Member of the House of Representatives from Negros Occidental's 2nd district
- In office June 2, 1931 – September 16, 1935
- Preceded by: Vicente Jiménez Yanson
- Succeeded by: Pedro Hernaez
- In office June 2, 1925 – June 5, 1928
- Preceded by: Vicente Jiménez Yanson
- Succeeded by: Vicente Jiménez Yanson

16th Governor of Negros Occidental
- In office June 8, 1953 – September 12, 1953
- Preceded by: Leon Miraflores
- Succeeded by: Felix Amante
- In office October 16, 1940 – December 30, 1941
- Preceded by: Valeriano Gatuslao
- Succeeded by: Antonio Lizares

1st Secretary of Labor
- In office 1933–1936
- Preceded by: position established
- Succeeded by: Jose Avelino

Personal details
- Born: Ramón Torres y Araneta June 12, 1891 Bago, Negros Occidental, Captaincy General of the Philippines
- Died: February 21, 1975 (aged 83) Bago, Negros Occidental, Philippines
- Party: Liberal (1946–1952) Nacionalista (1925–1946)
- Occupation: Politician

= Ramon Torres (politician) =

Filipino politician (1891-1975)

Ramón Araneta Torres (born Ramón Torres y Araneta; June 12, 1891 – February 21, 1975) was a Filipino politician who served in both houses of the Congress of the Philippines as well as the Cabinet of the Philippines.

==Early life==
Ramon Torres was born on June 12, 1891, in Bago, Negros Occidental to Francisco Torres and Irene Araneta.

==Political career==
In 1925, Torres was elected to the Philippine House of Representatives representing the 2nd district of Negros Occidental, serving until 1927. He returned to office in 1931 and served until 1935. During this time, Torres was concurrently appointed by Governor-General Frank Murphy to become the Philippines' first Secretary of Labor, continuing as such during the Commonwealth administration of President Manuel Quezon until 1936. During this time, he introduced and oversaw numerous reforms such as the eight-hour working day, mandatory medical attention for workers, the passage of Commonwealth Act 213 which defined and regulated labor unions and the Workmen's Compensation Act. In 1940, he was elected governor of Negros Occidental and served until 1941.

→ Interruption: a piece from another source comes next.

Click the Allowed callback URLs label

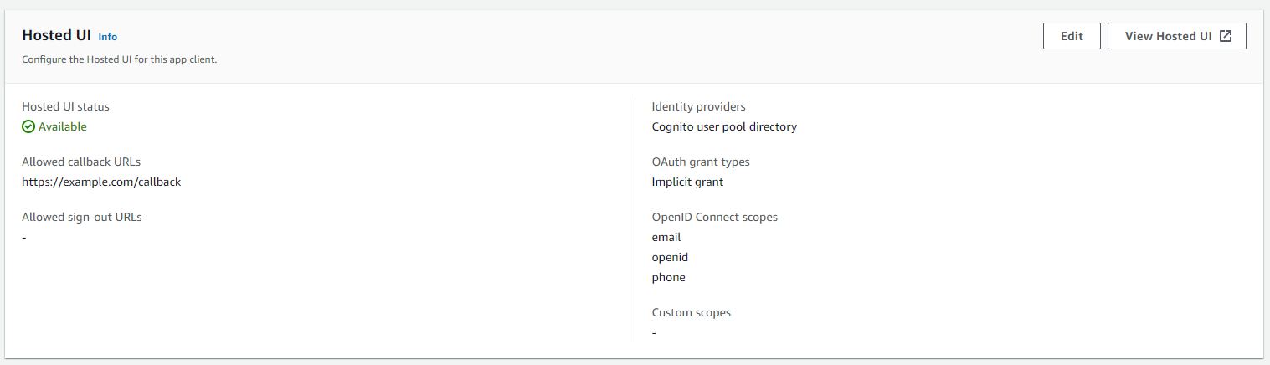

In November 1941, Torres was elected to the reestablished Senate of the Philippines. However, he and other senators were unable to assume their positions as scheduled due to the outbreak of the Pacific War and the Japanese occupation of the Philippines the following month. Torres formally took his oath as senator following Liberation in 1945 and was reelected in 1947. He served until 1951.

After leaving the Senate, Torres briefly served again as governor of Negros Occidental for three months in 1953.

==Legacy==
In recognition for Torres' efforts in securing the establishment of the first public high school in Bago in 1947, a high school in the town is named after him.